The question has been answered before. However, when I looked at it, I couldn't get it. So I am providing an alternate explanation here.
By the basic performance equation, we know that $$ \text{Execution Time} = \frac{N \times S}{ R} $$ where N is the number of instructions, S is the average clock cycles taken per instruction and R is the number of clock cycles per second.
Another useful metric is throughput, which is the number of instructions executed per second. It is defined as:
$$\text{Throughput} = \frac{R}{S}$$.
Now in an non-pipelined processor, the number of stages is equal to the number of cycles i.e $S = \text{No. of stages}$
In a pipelined processor, the value of $S = 1$ because an instruction can enter the pipeline in every cycle.
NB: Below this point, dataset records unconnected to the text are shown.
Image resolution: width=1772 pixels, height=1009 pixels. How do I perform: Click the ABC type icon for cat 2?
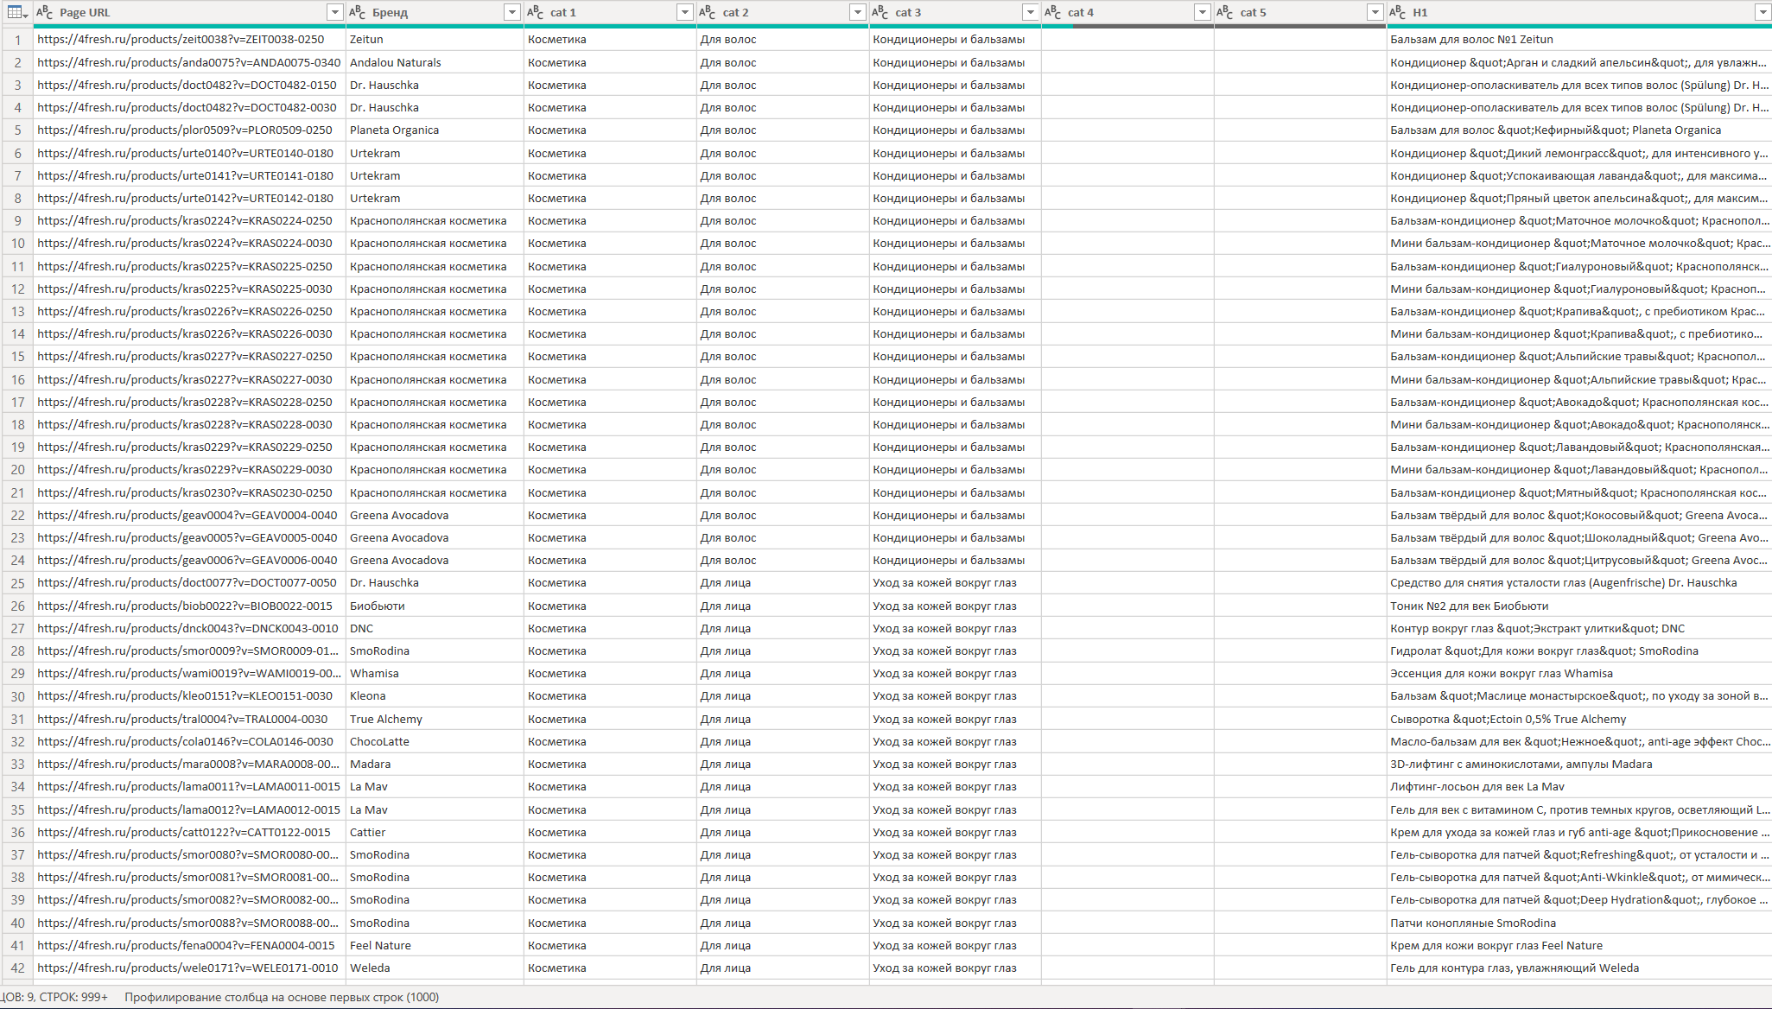pos(708,12)
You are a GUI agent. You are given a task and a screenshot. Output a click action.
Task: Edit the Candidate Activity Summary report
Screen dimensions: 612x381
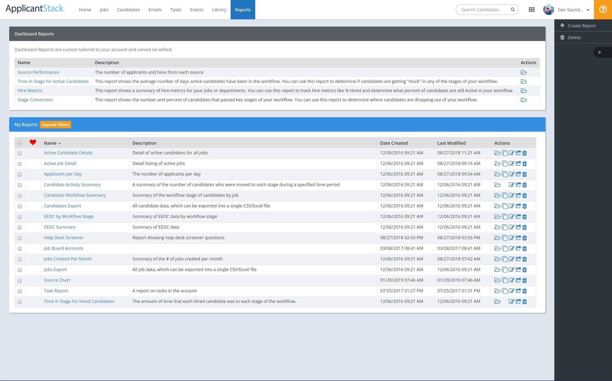click(512, 185)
However, this is the case for an ideal pipeline. In case of a pipeline with stall, the general formula is:
$$S = 1 + \delta_{stall} + \delta_{branch} + \delta_{cache}$$ where $\delta$ is the penalty associated with each of the misses.
Here, $\delta_{stall}$ is given as $0.25 \times 2$, hence the value of $S$ is $1+ 0.5 = 1.5$.
So according to the question, non-pipelined $T_{np} = R/6$ and for the pipelined, $T_{p} = R/1.5$.
From this, we can see that the speedup is $4$ times.